◆ **Passage shown**
------------------------------

Daniel W. Doerksen's new book Picturing Religious Experience is a richly documented study of Herbert's representation of spiritual life in the context of John Calvin's exegetical writings, particularly the reformer's commentaries on the psalms and the Pauline epistles. Further arguing that Herbert was happily ensconced in the Calvinist consensus of the pre-Caroline Church, Doerksen claims that "the poet was not interested in the Reformer's disputes with the Roman church or with the Anabaptists, but in his biblical commentary" (pp. 1-2). According to this account, Herbert was strictly invested in spiritual experience rather than formal theology or controversy - deriving the motivations, structures, and themes of his poems on spiritual life more from Calvin's exegetical writings than from his polemics or even the methodically argued theology of the Institutes. Most important, for Doerksen, Herbert found his pattern of conflict and resolution in Calvin.

In making his case, Doerksen demonstrates a sensitive understanding of the spiritual dimensions of Calvin's and Herbert's work and he communicates them with helpful reference to Church historiography as well as a wide swath of Herbert scholarship. Implicitly challenging the view that Herbert's sequence shows no forward momentum, Doerksen sees the spiritual development traced in The Temple as neither strictly linear nor demonically cyclical but as a complex back-and-forth of insight and failure. To be sure, this is a mature and valuable assessment of how the regenerate life is depicted in The Temple. One wonders though, if Herbert really needed Calvin to discover what often amounts to widely repeated patterns of spiritual struggle. In any case, the generality of the Calvinist schema that Doerksen finds in Herbert is not the primary weakness here. [End Page 119]

Throughout the book, Doerksen presents his arguments through stark oppositions that tend to oversimplify The Temple's spiritual and exegetical contexts and consequentially Herbert's subtle response to them. Because some of Doerksen's major assumptions inform other studies of Herbert's relation to Calvin, they deserve greater scrutiny than a short review permits. There are, after all, alternative, and in my view, more satisfying, ways of understanding Herbert's response to Calvin's legacy than can be found in Picturing Religious Experience and the body of scholarship on which it builds.

------------------------------

◆ **Data**
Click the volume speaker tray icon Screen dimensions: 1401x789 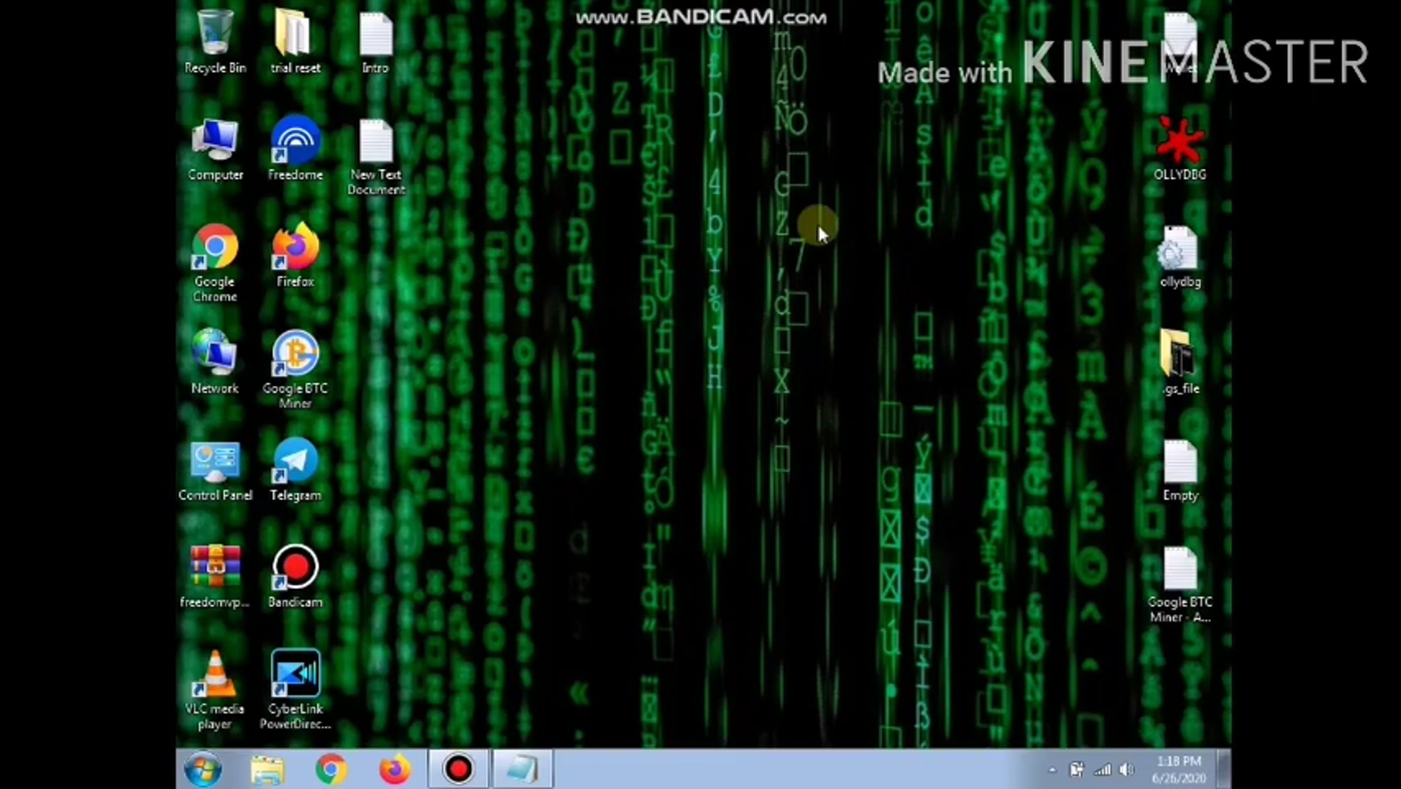point(1127,770)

------------------------------

◆ **Tasks for this exercise**
**A.** In the review of Picturing Religious Experience, where does Doerksen say Herbert found his pattern of conflict and resolution?
**B.** Using the review of Picturing Religious Experience, explain why the reviewer says Doerksen's major assumptions deserve greater scrutiny than a short review permits.
**C.** Continue the review of Picturing Religious Experience from its last sentence.
The data play no part in what comes next.

◆ **Task responses**
**A.** In Calvin.

**B.** Those assumptions also inform other studies of Herbert's relation to Calvin. Their reach beyond this one book is why they call for closer examination than a brief review can give.

**C.**
Laudian Arminianism

One of the least subtle dimensions of Picturing Religious Experience is its account of Laudianism in chapters one and two. While Doerksen helpfully corrects misrepresentations of Calvin as a biblical literalist whose God was an unloving tyrant, he nevertheless finds it necessary to present Arminians, including even the pre-Laudian Lancelot Andrewes, as though they were little more than "custodians of order" (p. 4). Examining how Nicholas Ferrar, Izaak Walton, and Christopher Harvey read The Temple, Doerksen presents a picture in which Calvinist ministers are good because they are concerned with the souls of their parishioners, while Laudian prelates are bad because they are power-hungry hierarchs who obsess over aesthetics. So we learn, for example, that "Moderate Calvinist church leaders, both conformist and puritan, cared more about the inner spiritual life than about outward order in the church, but the Laudians, including proto-Laudians like Lancelot Andrewes, had a contrasting view of the church" (p. 31). The implication that Arminians were unconcerned with the spiritual side of religious life becomes explicit when Doerksen takes Christopher Harvey as a spokesman for the movement, citing Ilona Bell's assertion that "Herbert was most interested in his own inward, spiritual relationship with God, while Harvey cared most of all about the hierarchy, order, and authority of the church" (p. 36). This low-Protestant caricature recalls Milton's accusation that Bishop Hall was more interested in re-edifying Churches than souls.1 However poor a poet Harvey may have been, and however invested he was in matters of order, he wrote many lyrics dealing with inward spiritual [End Page 120] life, including "Invitation," "Comfort in Extremity," "Resolution and Assurance," "Vows Broken and Renewed," "Confusion," "The Loss...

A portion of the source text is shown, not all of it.